「花まんま」
ゴールデンウィークの映画館は混雑する。ふだんはひっそりとしているが、ポップコーン売り場には長い行列ができている。けっこうなことだ。観るのは、たぶん「名探偵コナン」だろう。こちらは「花まんま」を観た。ガラガラだった。
原作は朱川湊人の同名の小説。直木賞をとっている。多くの人が読んでいる。わたしは読んでいない。一種の、ファンタジーである。
兄・俊樹(鈴木亮平)は、妹・フミ子(有村架純)の親代わりとして懸命に育ててきた。フミ子の結婚がきまり、安堵するのだが、フミ子からこれまで伏せていたことを打ち明けられる。フミ子に別人格の女性が住みついているというのだ。信じられないことだが、小学生のころ、親に黙って、一緒に彦根に出かけたことがあった。住み着いた女性の親の家だった。フミ子は兄に、その家族に弁当箱を手渡すよう頼む。弁当箱の中身は「花まんま」だった。ままごとの弁当、花で飾ってある。白いツツジはご飯、赤いツツジは梅干し、菜の花は卵焼きといった塩梅。両親は涙を流す。亡くなった娘が遊んでいた花の弁当だった。

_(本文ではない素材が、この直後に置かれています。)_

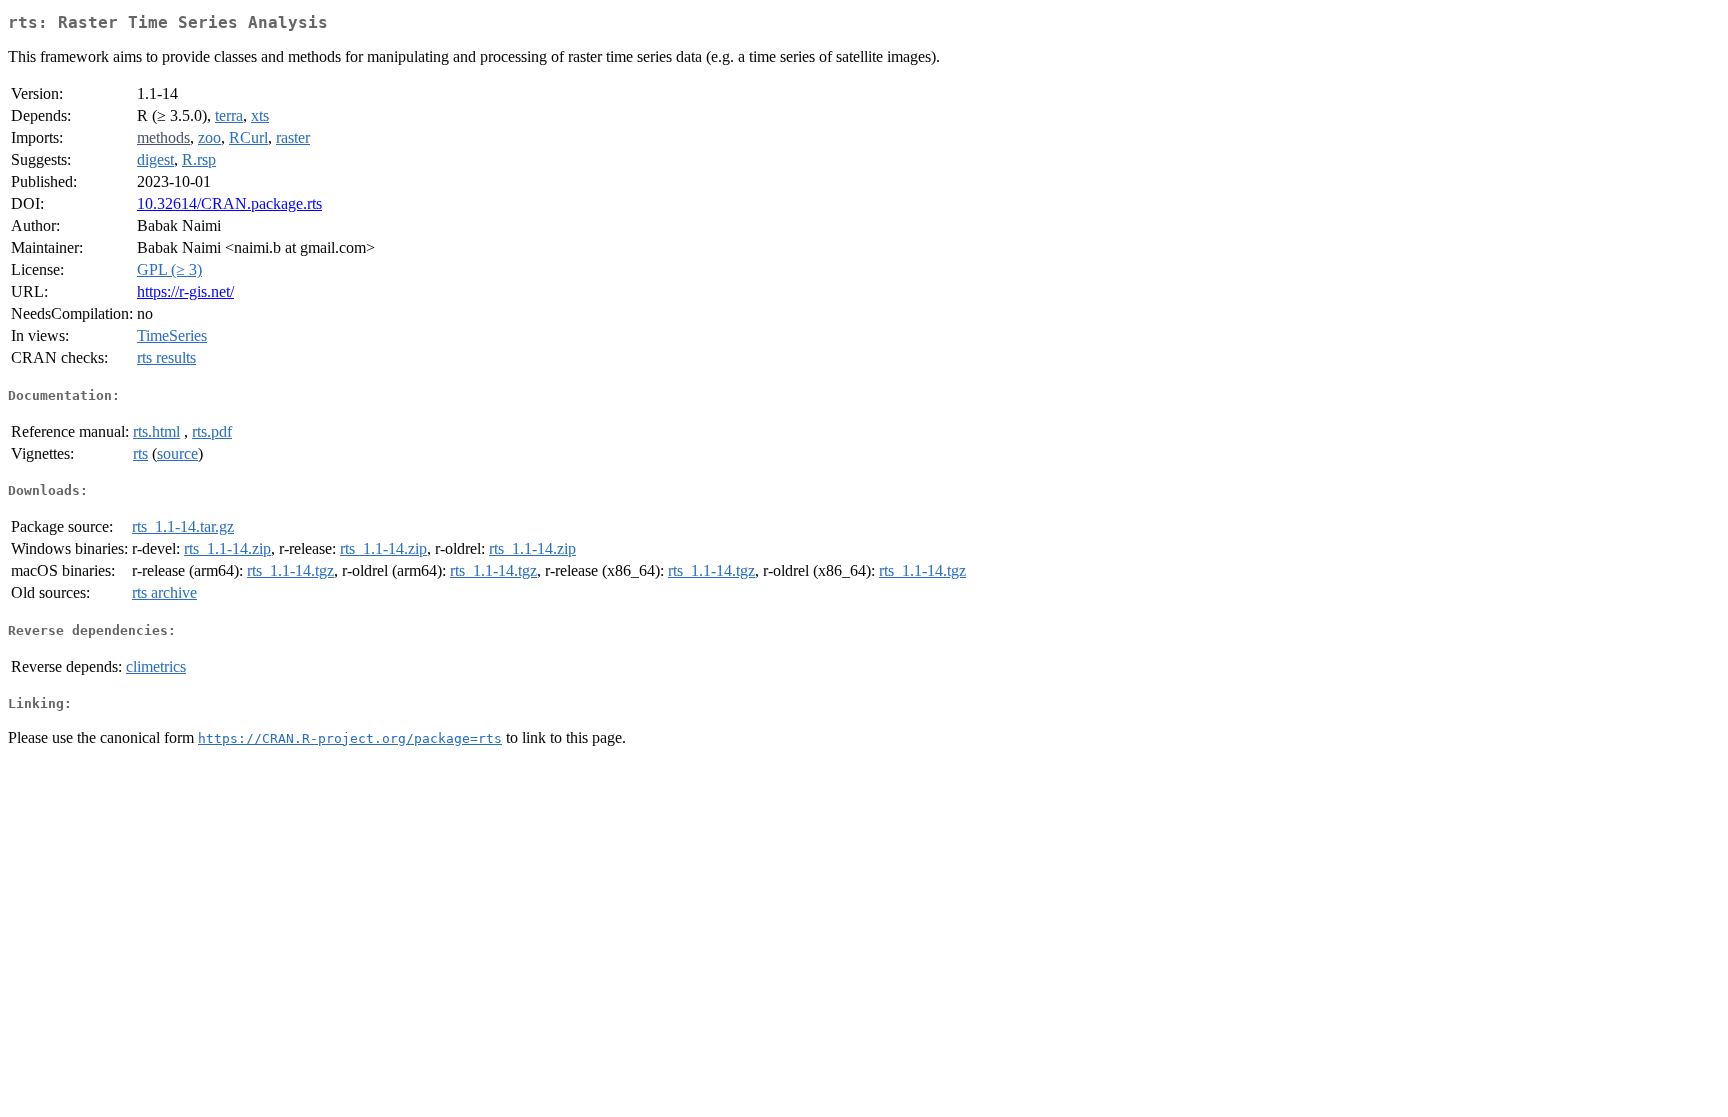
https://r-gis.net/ (185, 291)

フミ子が生まれたとき、バスガイドの女性が亡くなった。同じ病院ですれちがっていた。その女性の記憶がフミ子に転移されたのだろう。
兄はフミ子に、その家族と逢うことのないよう約束させる。妹に妙な記憶が入り込まないよう、危うい事態に陥らないようにしたのだ。
懸命に働き、妹をひとりで育ててきた兄・鈴木亮平の演技はどことなく寅さん(渥美清)に似ていると気づいた。ラスト近くになると、ますます寅さん然としてくる。奮闘努力ね。令和の寅さん。
さて、原作がどうなっているかわからないけど、ラストにむけて、伏線の回収をもれなくやっている。だから、ラストが結婚式となることは容易に想像できる。結婚式の場所を間違えることも、フミ子の記憶が薄れていくことも・・・。
伏線の回収など考えず、もっと予想を超える展開にしてもよかったと思う。だって、ファンタジーなんだから。